Making changes in the presence of dependencies
Now that we have an idea of what dependencies are, let’s look at how we deal with them when solving problems. It turns out there are only 4 ways to deal with making changes to a thing with an incoming dependency. (Outgoing dependencies are not a problem, by the definition.)
Abstract problem
We illustrate this with an abstract problem:
A depends on B
We want to make changes to B
The change will break the dependency
What do we do with the broken dependency?
I will use ‘ (prime) to indicate a change, so if A changes it becomes A’, if B changes it becomes B’, etc.
I reiterate, this is not just about software. A and B above can be teams, processes, ideas, laws, concepts, etc. and not just functions, microservices, APIs, databases, and so on.
A real-world problem with multiple dependencies must be broken down into this level to actually fix, and you are doing it, whether you realise it or not. There is no way around this, but it frequently gets ignored (mostly through literal ignorance of it) and most projects don’t have any specific/explicit plans at this level. In the end, reality always forces you to pay attention.
Abstract solution 1: Remove dependency
It’s possible that A didn’t have to depend on B in the first place, so we can just factor out the dependency. This requires a change in A as well as B.
Abstract solution 2: Keep dependency, change A
If we need to keep the dependency, we have two options.

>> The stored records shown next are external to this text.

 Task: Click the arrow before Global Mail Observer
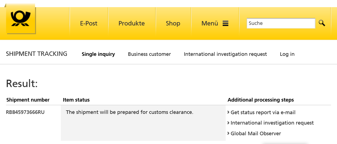tap(228, 133)
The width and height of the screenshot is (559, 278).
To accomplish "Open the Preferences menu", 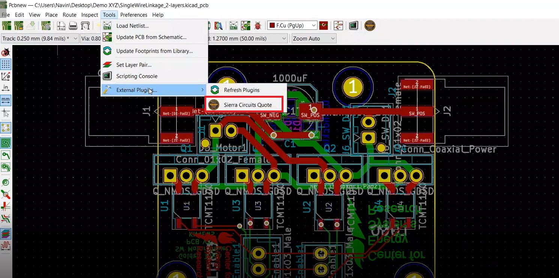I will (x=133, y=15).
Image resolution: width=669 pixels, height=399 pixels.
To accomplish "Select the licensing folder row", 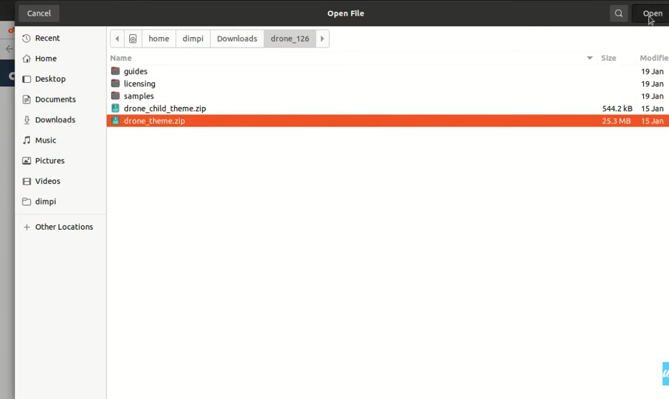I will point(139,84).
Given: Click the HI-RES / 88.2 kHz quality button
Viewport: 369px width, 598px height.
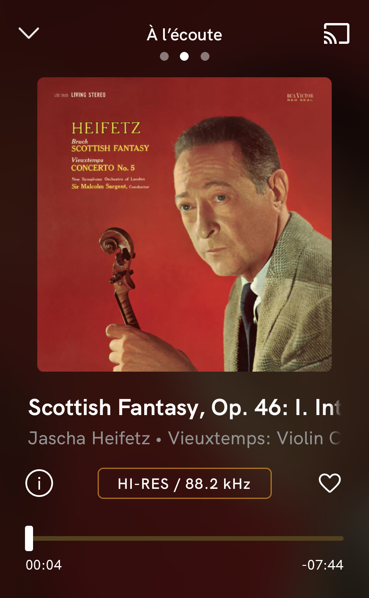Looking at the screenshot, I should 185,483.
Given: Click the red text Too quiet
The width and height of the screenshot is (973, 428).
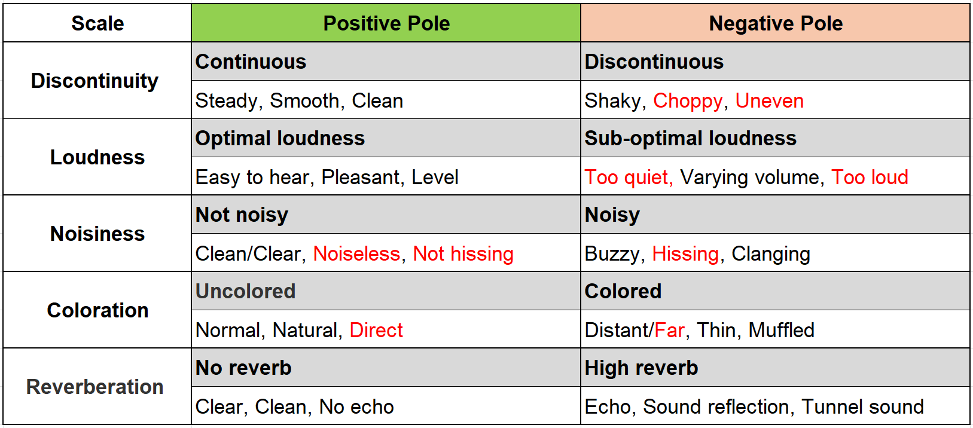Looking at the screenshot, I should [x=629, y=178].
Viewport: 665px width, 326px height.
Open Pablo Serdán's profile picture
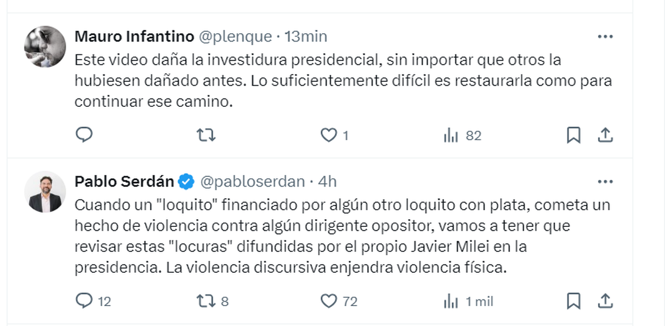[x=45, y=192]
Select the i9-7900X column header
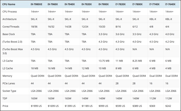 pos(104,4)
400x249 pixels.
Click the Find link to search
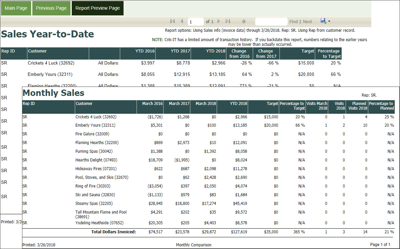293,21
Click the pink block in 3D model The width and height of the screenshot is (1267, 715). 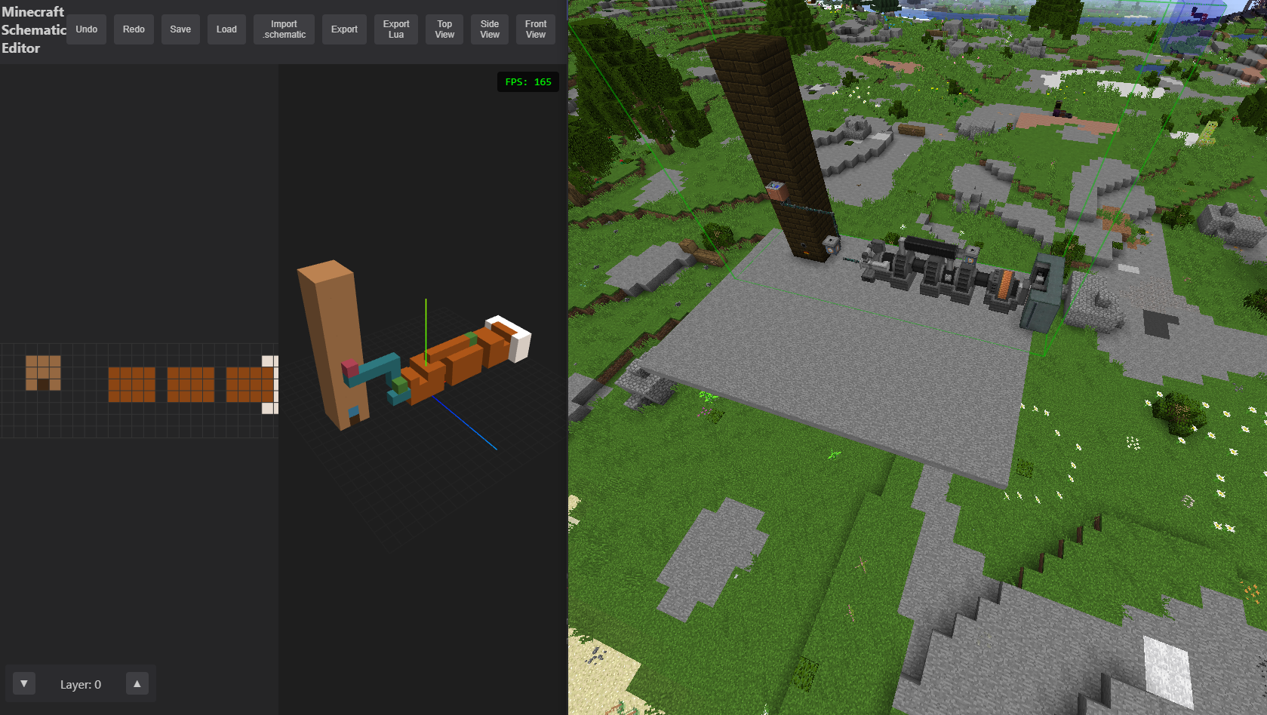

The first is to make A depend on B’ instead of B. This requires a change in A as well as B.
Abstract solution 3: Keep dependency, don’t change A
The second option for keeping the dependency is to create a new thing that looks like B and have that depend on B’. This does not require a change in A, but requires a new thing to take B’s place.

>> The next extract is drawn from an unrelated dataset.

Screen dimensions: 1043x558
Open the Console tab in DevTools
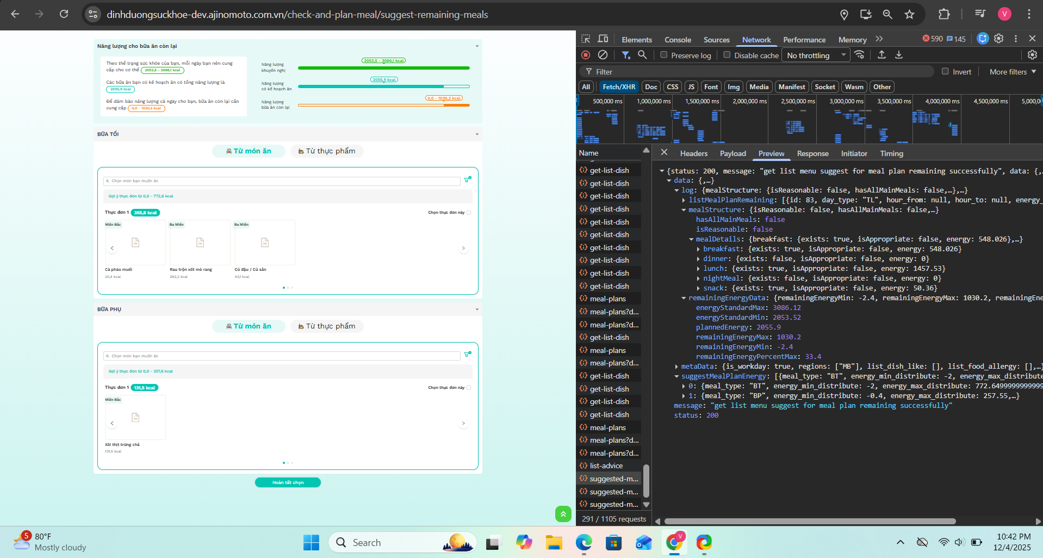(678, 40)
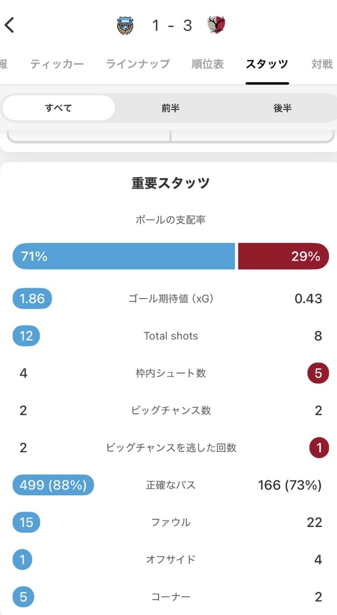
Task: Tap the 499 (88%) accurate passes badge
Action: pyautogui.click(x=53, y=485)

Abstract solution 4: Complete redesign
It may be appropriate to not only make changes to B, but to absorb the function of A and completely replace A and B with something new (X).
Which lane are you (honestly) in?
The amount of control you have over the entire situation (all the dependencies) determines how quickly, and in how many steps, you can go from the current state to the final state.
The fast lane
When you’re in complete control, you can go as fast as you like in as few steps as you like. An extreme (and uncommon) example is making internal changes to well-understood, well-tested software that’s actively maintained by a single, small, capable team in a low-bureaucracy environment. This could be done with a single deployment that can be rolled back if necessary.
The slow lane
When you have less control, you have to go slower and take smaller steps. An extreme (and very common) example is making changes to multiple, inter-dependent components, each of which owned by a different team with a poor understanding and low skill, in a bureaucratic, dysfunctional organisation. (My entire working life.)
Unfortunately, wishful/utopian thinking does not add speed.
How to go slow
If you’re in the slow lane (and you almost always are when you’re solving the hard problems), you have to deal with dependencies one-by-one and you likely have to make things worse before they get better, for example by temporarily creating even more dependencies.
The general theme is:
Build a new thing, but keep the old thing around.
Carefully, move things from the old thing to the new thing, one at a time. Move them back if it doesn’t work and fix the problem.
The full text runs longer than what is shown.